◆ Activity: The answer should be the exact lines from the line containing "Image resolution: width=501" through the last line of the material below, with no pictures.

[Raw data Boundary: Start]

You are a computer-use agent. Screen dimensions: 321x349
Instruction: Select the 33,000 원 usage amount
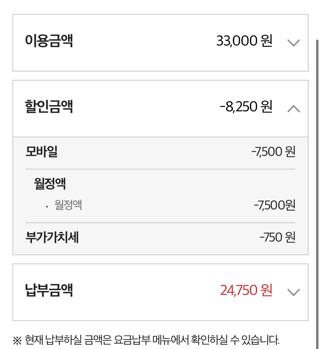244,41
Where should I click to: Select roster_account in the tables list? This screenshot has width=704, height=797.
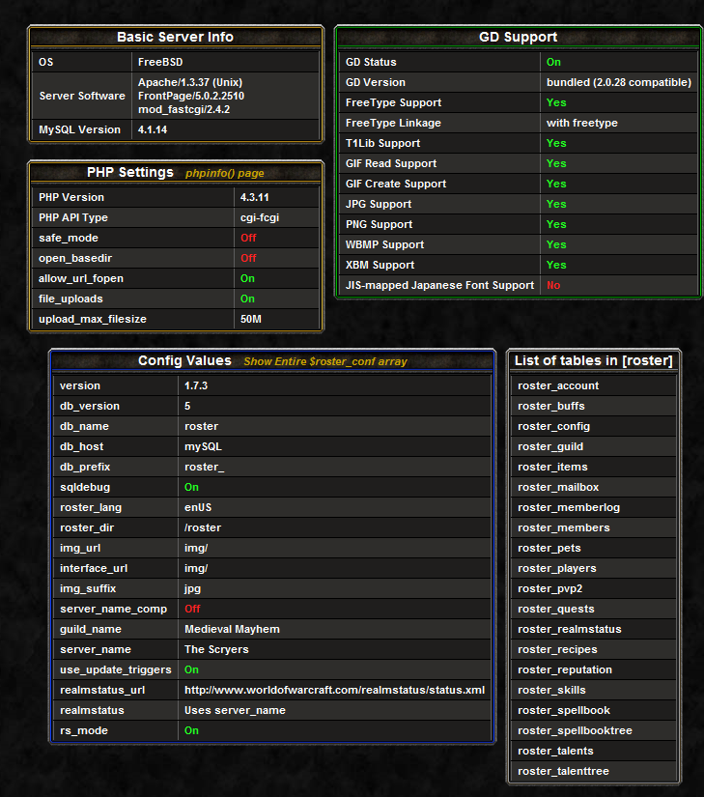point(558,385)
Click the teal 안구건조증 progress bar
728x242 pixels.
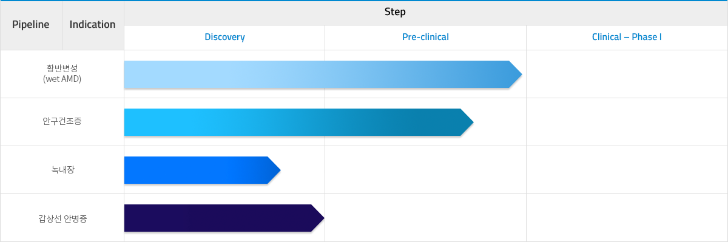(298, 122)
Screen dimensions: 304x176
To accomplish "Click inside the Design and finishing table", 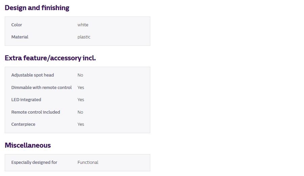I will pyautogui.click(x=77, y=31).
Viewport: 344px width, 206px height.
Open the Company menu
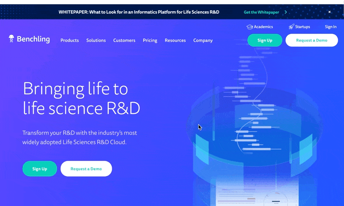coord(203,41)
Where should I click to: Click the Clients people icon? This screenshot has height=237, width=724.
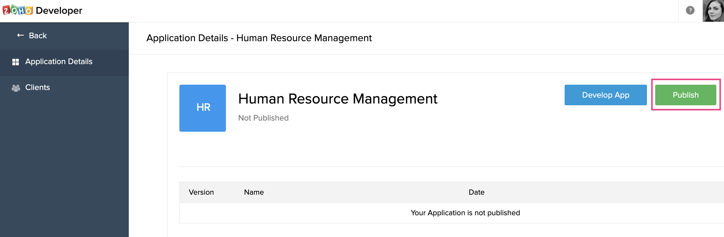pyautogui.click(x=16, y=88)
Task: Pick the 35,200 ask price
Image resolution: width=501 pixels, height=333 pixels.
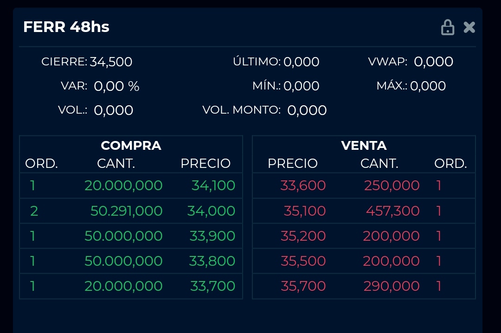Action: point(303,236)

[Raw data Boundary: End]

◆ Exercise result:
Image resolution: width=501 pixels, height=333 pixels.
Action: point(303,236)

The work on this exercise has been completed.